Test environment: Ubuntu 18.04.3 LTS g++ (Ubuntu 7.5.0-3ubuntu1~18.04) 7.5.0.

Can std::mutex be reentrant? Why does the following test code 1 pass?

code1:

#include <iostream>
#include <mutex>

std::mutex g_mtx4val;
int g_val = 5;

void test() {
  std::lock_guard<std::mutex> lck(g_mtx4val);
  std::cout << "g_val=" << g_val << std::endl;
  if (g_val > 0) {
    --g_val;
    test();
  }
}

int main() {
  test();

  std::cout << "done ...." << std::endl;
  return 0;
}

peanut@peanut:~/demo$ g++ test.cpp 
peanut@peanut:~/demo$ ./a.out 
g_val=5
g_val=4
g_val=3
g_val=2
g_val=1
g_val=0
done ...

code2:

// Same code 1

int main() {
  std::thread t1(test);
  t1.join();

  std::cout << "done ...." << std::endl;
  return 0;
}

peanut@peanut:~/demo$ g++ test2.cpp -lpthread
peanut@peanut:~/demo$ ./a.out 
g_val=5
^C
peanut@peanut:~/demo$ 

code2 has a deadlock. Why code1 can pass the test?

Answer 1

From the documentation page:

mutex offers exclusive, non-recursive ownership semantics

So the answer to the question in the title is no.
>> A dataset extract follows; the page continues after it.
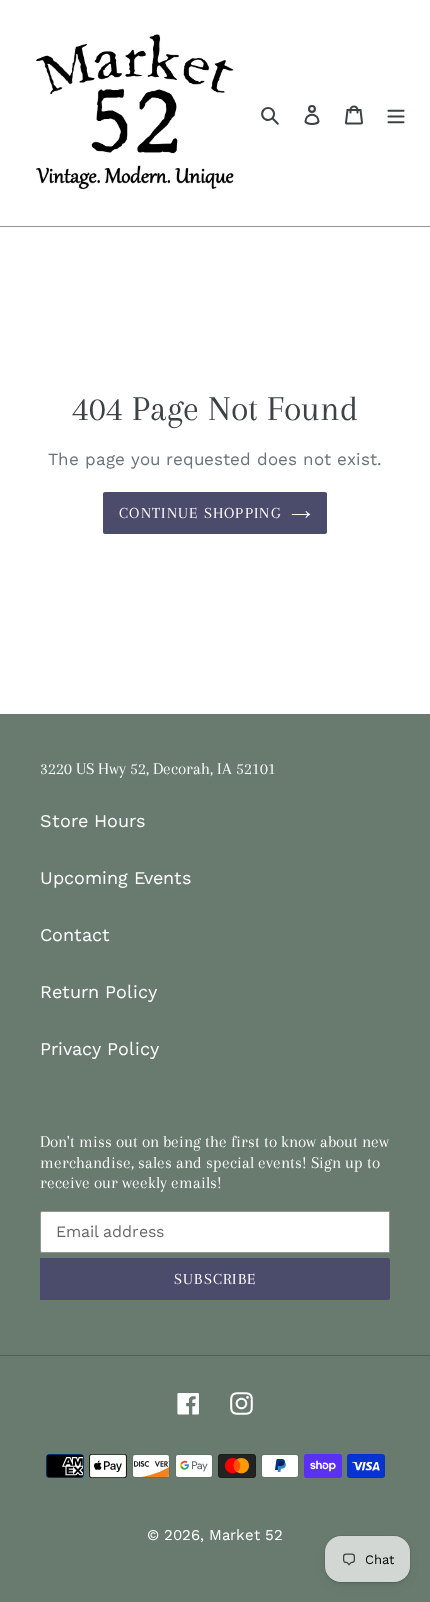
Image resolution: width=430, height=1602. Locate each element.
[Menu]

Can std::mutex be reentrant?

No, but if you want a recursive mutex, the std::recursive_mutex class provides that functionality.

Why does the following test code 1 pass?

What behavior were you expecting to see? The std::mutex documentation page simply says:

A calling thread must not own the mutex prior to calling lock or try_lock.

... it doesn't say what will happen if the calling thread breaks the above rule; which means that a program that breaks the rule may "appear to work", but even so is still incorrect and buggy.